To do: Check each line of the entries below for the word "Twitter", and copy out the ones that have it.

Collected data entries:
______________________________

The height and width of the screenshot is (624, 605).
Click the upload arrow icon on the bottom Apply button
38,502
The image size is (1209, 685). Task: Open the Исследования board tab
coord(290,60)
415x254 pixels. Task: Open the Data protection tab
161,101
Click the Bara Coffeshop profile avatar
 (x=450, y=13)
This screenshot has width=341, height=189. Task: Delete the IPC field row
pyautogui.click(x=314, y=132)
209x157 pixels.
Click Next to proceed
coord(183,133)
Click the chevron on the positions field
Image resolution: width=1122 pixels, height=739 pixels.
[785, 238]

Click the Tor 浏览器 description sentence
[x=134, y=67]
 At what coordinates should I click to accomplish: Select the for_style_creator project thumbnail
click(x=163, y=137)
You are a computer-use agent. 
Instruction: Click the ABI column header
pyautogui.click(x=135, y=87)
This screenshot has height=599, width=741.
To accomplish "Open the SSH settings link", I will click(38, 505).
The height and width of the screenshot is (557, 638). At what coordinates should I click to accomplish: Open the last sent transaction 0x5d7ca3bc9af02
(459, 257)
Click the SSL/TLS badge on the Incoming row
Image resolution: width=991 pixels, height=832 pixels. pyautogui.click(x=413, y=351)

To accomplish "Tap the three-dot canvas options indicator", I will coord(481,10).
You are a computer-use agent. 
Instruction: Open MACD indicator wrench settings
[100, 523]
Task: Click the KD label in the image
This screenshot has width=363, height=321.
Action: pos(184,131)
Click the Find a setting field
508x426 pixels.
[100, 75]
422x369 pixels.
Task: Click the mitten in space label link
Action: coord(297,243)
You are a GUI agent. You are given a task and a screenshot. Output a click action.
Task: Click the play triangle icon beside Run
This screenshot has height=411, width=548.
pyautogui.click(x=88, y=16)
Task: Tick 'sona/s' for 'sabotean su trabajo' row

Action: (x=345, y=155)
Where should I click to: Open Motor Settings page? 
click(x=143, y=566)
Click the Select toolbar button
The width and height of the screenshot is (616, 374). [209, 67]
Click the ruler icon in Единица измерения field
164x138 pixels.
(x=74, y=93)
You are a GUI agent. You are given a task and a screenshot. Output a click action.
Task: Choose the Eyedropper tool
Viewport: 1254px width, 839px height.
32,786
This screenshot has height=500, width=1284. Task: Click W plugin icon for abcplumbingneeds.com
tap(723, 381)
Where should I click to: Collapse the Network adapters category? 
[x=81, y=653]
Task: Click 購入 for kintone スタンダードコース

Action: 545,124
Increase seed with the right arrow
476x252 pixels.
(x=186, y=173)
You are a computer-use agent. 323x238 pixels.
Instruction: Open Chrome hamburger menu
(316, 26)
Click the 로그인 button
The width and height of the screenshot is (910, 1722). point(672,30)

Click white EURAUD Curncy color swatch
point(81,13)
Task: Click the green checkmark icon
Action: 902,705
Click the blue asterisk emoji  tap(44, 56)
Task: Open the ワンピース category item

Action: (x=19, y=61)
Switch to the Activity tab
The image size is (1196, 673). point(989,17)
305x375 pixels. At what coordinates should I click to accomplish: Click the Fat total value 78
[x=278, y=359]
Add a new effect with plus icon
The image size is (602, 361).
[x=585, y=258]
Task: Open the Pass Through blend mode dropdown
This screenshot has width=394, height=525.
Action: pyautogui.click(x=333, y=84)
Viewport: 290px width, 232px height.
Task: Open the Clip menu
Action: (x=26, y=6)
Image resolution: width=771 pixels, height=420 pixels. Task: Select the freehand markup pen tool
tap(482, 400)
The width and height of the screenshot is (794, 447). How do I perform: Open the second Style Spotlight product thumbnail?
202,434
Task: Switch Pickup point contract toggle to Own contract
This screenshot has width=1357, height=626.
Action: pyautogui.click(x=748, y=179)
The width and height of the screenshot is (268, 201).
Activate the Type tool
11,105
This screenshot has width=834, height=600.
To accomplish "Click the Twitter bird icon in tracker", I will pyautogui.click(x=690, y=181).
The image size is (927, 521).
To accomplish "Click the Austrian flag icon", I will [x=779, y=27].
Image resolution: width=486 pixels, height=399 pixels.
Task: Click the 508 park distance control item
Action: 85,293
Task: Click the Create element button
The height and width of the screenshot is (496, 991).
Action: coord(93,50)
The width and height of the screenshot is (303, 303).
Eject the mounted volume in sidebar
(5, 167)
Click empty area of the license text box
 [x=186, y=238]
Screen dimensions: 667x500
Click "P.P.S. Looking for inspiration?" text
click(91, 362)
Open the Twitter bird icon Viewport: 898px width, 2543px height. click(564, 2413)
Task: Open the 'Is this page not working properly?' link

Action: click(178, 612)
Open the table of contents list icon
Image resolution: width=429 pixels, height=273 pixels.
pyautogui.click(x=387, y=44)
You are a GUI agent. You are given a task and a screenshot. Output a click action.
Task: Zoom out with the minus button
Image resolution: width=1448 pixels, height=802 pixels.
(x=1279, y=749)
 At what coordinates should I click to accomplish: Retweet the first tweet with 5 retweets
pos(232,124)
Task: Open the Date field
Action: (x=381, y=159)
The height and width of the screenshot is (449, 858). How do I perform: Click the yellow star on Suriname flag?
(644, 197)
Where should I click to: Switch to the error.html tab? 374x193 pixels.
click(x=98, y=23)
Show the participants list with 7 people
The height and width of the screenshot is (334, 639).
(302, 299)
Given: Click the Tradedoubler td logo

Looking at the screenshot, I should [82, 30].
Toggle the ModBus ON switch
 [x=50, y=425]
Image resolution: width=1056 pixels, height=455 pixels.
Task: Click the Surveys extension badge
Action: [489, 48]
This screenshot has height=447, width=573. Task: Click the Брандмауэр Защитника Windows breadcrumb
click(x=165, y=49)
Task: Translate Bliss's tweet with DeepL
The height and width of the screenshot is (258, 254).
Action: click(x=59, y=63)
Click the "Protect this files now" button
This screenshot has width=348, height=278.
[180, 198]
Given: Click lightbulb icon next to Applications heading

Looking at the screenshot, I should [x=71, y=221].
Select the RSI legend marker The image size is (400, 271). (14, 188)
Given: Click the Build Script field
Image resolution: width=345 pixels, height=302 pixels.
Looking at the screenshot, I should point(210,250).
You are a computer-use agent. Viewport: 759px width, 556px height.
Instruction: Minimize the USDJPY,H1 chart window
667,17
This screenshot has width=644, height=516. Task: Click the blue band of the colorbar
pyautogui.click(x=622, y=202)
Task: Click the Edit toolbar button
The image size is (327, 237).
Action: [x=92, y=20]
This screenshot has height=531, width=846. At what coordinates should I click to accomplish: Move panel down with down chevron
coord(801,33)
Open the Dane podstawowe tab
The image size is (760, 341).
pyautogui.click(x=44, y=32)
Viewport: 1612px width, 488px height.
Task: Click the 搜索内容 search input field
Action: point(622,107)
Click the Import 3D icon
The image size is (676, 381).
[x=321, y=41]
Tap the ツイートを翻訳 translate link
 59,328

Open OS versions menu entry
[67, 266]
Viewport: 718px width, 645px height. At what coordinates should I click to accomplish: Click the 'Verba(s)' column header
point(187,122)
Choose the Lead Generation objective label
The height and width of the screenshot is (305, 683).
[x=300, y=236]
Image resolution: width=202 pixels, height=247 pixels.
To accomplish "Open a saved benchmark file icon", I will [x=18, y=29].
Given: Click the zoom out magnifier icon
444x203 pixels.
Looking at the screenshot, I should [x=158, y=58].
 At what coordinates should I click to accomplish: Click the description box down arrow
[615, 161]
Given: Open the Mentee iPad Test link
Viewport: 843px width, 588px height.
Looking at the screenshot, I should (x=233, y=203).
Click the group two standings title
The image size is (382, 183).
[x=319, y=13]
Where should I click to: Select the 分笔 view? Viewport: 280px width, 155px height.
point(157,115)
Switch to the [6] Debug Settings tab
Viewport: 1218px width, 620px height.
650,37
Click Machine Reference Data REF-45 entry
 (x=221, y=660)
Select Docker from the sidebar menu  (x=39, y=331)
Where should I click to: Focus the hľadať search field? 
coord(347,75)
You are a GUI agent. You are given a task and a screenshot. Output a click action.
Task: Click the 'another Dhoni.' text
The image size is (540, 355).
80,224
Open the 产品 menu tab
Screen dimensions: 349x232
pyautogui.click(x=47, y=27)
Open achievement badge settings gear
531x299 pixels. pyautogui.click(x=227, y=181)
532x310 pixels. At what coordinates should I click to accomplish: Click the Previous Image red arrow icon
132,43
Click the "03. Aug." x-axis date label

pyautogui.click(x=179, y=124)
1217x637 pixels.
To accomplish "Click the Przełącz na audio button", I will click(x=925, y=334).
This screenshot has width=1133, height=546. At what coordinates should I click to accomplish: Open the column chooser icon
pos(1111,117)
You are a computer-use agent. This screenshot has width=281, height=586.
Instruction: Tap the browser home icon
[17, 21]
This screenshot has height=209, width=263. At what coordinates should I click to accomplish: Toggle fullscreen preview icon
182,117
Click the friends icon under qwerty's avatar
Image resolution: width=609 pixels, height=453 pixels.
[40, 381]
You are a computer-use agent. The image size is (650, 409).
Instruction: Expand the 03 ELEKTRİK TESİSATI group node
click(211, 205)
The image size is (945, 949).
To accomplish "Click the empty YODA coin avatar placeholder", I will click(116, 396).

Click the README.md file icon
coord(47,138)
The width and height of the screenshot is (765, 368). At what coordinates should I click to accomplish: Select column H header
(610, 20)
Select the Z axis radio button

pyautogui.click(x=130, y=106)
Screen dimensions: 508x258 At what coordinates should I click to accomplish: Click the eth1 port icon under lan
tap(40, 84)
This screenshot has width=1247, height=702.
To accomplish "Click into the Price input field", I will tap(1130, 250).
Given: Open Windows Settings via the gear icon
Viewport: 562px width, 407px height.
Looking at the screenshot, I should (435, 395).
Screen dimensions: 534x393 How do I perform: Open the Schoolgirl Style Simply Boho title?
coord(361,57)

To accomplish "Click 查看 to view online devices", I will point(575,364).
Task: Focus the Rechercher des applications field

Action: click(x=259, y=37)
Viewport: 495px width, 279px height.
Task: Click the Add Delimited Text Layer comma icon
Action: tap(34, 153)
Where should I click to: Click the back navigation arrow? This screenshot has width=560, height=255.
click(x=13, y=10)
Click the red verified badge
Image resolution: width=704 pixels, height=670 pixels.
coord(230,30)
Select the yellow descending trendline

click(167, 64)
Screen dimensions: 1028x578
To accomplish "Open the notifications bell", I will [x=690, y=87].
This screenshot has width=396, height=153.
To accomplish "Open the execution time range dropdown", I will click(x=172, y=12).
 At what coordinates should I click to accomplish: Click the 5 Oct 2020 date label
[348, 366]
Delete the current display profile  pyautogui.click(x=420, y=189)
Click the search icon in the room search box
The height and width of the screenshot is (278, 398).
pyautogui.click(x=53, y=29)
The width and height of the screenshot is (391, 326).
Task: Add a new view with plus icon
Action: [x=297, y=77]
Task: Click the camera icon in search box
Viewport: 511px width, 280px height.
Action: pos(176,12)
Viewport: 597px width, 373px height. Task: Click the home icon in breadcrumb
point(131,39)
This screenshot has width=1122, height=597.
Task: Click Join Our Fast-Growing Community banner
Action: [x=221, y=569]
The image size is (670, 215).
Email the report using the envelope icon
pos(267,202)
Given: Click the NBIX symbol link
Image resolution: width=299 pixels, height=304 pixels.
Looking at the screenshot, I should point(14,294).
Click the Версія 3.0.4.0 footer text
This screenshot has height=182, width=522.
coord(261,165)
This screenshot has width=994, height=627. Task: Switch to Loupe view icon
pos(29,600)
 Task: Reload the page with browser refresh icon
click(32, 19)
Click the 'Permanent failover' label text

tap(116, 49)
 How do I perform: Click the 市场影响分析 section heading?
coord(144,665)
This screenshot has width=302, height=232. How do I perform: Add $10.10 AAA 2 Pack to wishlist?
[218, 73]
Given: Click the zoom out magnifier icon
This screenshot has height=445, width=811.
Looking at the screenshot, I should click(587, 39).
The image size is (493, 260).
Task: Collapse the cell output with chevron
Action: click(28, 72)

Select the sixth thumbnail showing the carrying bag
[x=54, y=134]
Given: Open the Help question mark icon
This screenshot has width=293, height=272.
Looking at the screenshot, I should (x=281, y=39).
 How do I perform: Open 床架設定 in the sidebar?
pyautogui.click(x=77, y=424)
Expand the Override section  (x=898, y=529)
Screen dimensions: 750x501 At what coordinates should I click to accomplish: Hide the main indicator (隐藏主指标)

______________________________

Your solution:
To accomplish "Click the Twitter bird icon in tracker", I will pyautogui.click(x=690, y=181).
Open the Twitter bird icon Viewport: 898px width, 2543px height. click(564, 2413)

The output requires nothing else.